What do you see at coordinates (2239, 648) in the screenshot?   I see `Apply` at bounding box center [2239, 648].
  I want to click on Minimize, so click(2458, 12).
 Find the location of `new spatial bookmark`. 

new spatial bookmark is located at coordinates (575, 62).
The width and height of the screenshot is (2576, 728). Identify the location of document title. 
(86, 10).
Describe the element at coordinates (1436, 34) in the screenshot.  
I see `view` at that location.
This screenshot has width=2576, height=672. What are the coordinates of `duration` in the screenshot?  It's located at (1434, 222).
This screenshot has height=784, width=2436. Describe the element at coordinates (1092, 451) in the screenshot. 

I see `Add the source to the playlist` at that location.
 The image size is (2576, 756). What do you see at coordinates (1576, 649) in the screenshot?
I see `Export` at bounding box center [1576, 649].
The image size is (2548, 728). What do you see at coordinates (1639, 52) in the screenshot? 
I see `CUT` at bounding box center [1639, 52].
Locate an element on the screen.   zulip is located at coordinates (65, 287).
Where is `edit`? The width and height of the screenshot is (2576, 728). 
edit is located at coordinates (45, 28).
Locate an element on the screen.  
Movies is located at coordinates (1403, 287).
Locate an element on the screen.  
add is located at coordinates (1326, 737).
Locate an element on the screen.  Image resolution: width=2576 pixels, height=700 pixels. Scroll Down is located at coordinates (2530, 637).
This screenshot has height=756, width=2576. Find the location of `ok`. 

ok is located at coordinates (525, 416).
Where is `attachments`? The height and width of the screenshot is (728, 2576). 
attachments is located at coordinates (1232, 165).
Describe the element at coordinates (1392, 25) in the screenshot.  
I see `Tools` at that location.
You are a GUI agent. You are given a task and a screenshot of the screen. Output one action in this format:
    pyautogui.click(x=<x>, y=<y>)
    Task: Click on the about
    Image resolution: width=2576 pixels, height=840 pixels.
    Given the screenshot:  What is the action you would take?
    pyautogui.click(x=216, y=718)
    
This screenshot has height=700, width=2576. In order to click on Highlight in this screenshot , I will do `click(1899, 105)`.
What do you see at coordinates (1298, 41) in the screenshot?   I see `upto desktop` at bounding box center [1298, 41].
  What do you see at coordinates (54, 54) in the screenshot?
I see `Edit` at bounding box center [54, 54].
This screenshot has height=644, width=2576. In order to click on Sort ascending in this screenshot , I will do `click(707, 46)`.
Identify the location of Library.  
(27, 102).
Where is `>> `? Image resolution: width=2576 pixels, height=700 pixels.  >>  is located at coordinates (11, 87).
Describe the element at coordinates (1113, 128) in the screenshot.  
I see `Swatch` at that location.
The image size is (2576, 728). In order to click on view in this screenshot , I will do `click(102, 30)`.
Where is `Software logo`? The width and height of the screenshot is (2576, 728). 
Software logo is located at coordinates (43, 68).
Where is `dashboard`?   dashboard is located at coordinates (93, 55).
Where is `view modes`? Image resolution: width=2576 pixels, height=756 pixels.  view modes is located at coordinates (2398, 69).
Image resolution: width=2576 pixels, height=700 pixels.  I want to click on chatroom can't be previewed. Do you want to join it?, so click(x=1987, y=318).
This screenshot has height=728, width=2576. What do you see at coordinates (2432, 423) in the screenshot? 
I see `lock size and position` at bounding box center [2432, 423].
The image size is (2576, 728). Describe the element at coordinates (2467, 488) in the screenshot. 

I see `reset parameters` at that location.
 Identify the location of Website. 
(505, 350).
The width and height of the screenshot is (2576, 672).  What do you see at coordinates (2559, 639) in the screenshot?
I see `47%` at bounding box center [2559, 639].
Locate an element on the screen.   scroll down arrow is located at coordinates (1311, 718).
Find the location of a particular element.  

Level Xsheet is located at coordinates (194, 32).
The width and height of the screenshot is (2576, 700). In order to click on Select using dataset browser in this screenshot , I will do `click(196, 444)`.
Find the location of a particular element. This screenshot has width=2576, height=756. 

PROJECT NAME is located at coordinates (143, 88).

####

* _Task objective_: Copy out the lines of the data word for word, starting at the line that contains "coordinates (2530, 637)." and ending at the line that contains "pyautogui.click(x=216, y=718)", with both of those lines included.

* _Output for this task_:
Locate an element on the screen.  Image resolution: width=2576 pixels, height=700 pixels. Scroll Down is located at coordinates (2530, 637).
This screenshot has height=756, width=2576. Find the location of `ok`. 

ok is located at coordinates (525, 416).
Where is `attachments`? The height and width of the screenshot is (728, 2576). 
attachments is located at coordinates (1232, 165).
Describe the element at coordinates (1392, 25) in the screenshot.  
I see `Tools` at that location.
You are a GUI agent. You are given a task and a screenshot of the screen. Output one action in this format:
    pyautogui.click(x=<x>, y=<y>)
    Task: Click on the about
    Image resolution: width=2576 pixels, height=840 pixels.
    Given the screenshot:  What is the action you would take?
    pyautogui.click(x=216, y=718)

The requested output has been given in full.